C'est une honte terrible que ce film sorte uniquement dans 9 salles sur toute la France. Ayant la chance d'habiter Caen et d'avoir
Le Lux à proximité (cinéma d'exception), j'ai pu voir ce film et je plains tous ceux qui en sont privés. Hitoshi Matsumoto livre ici une oeuvre à la fois hilarante et poignante, maîtrisée de bout en bout. Un bijou cinématographique ! Saya Zamurai raconte l'histoire de Kanjuro Nomi, un samouraï sans sabre en fuite depuis plus de 2 ans avec sa fille. Alors qu'il est recherché, il se
fait arrêter par un seigneur qui le condamne à la peine de mort (par seppuku) à moins de réussir à faire sourire le jeune prince, attristé par la mort de sa mère. Chaque matin pendant 30 jours,
Nomi se produit donc devant le prince et met en scène un nouveau spectacle pour le faire rire. Un film merveilleux, poétique, drôle, humain et inhabituel qui nous fait passer du rire aux larmes.
Si vous avez la chance de le voir diffusé près de chez vous, n'hésitez pas un instant, vous allez vivre une petite expérience très agréable et en ressortirez avec un sourire aux lèvres mêlé de
mélancolie.
Dès le début, le film fait rire par l'intermédiaire des 3 chasseurs de primes : O'Ryu la joueuse de shemizen, Pakyun
l'homme aux pistolets et Gori-Gori le "chiroprac-tueur". Ces trois personnes entrent en scène de façon très insolite et j'avais un peu l'impression de me retrouver devant un
Tarantino ! Le style, la musique, et le montage m'y ont automatiquement fait penser, ce qui m'a permit de penser que le film allait être bon. Alors qu'on
pense que Saya Zamurai va traîner en longueur avant que l'histoire qui nous préoccupe n'apparaisse, le scénario nous rassure immédiatement en entrant rapidement dans le coeur de la trame.
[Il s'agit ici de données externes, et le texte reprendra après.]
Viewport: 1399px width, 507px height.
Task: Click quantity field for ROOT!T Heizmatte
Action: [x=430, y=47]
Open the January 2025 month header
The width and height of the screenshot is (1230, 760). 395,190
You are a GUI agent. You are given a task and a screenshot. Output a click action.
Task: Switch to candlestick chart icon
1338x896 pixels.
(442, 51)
A
partir de là, les personnages insolites et décalés font effet (Gori-Gori est hilarant à ne jamais rien comprendre et le comique de répétition est très efficace), le personnage principal ne cesse
de nous faire sourire à travers ses petits sketches face au Prince, et c'est paradoxalement tout le drame du film : le personnage fait rire toute la salle de cinéma mais ne parvient jamais à
dresser le moindre sourire sur le visage du prince.
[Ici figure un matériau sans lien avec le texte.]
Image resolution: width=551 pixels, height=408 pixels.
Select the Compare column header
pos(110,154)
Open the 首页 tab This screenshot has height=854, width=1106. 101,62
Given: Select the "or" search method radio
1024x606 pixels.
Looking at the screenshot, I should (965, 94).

Au fur et à mesure que les jours passent, le spectateur est de plus en plus attaché au personnage, on réalise tristement que Kanjuro
Nomi fait tout ça pour sauver sa vie, mais également sa fille qui le traite de moins que rien. Derrière le "bouffon du roi" apparaît doucement un homme accablé, un samuraï à qui on doit le
respect et qui se sent obligé de s'abaisser à de telles futilités en public pour sauver sa peau. Le visage de l'acteur,
Takaaki Nomi, garde
désespérement un aspect triste et morose qui ne font qu'augmenter la dimension dramatique du personnage. Tout au long du film, on ne cesse de le soutenir, comme finissent d'ailleurs par le faire
tous les habitants du village (même ceux qui initialement souhaitaient le tuer), rendant l'histoire à la fois drôle et terrible. Le spectateur est partagé entre le rire et les larmes et j'ai
ressenti de multiples émotions incroyables. Certains passages sont d'une tristesse affreuse et le film traite son personnage avec tant de poésie qu'on ne peut qu'être touchés. D'autant que la fin
laisse sur le cul et aborde un autre aspect du personnage principal : le sens de l'Honneur. Je ne révèlerai pas cette fin, évidemment, mais elle est pleine de suspense et le geste du Seigneur,
notamment, est touchant. Autre élément très prenant : la relation entre le père et la fille, assez étrange car toute en retenue, mais emprunte d'un amour intense. Vers la fin du film, on a
d'ailleurs une magnifique scène qui, en jouant sur le son, prend aux tripes (lorsque Nomi lui prend la main).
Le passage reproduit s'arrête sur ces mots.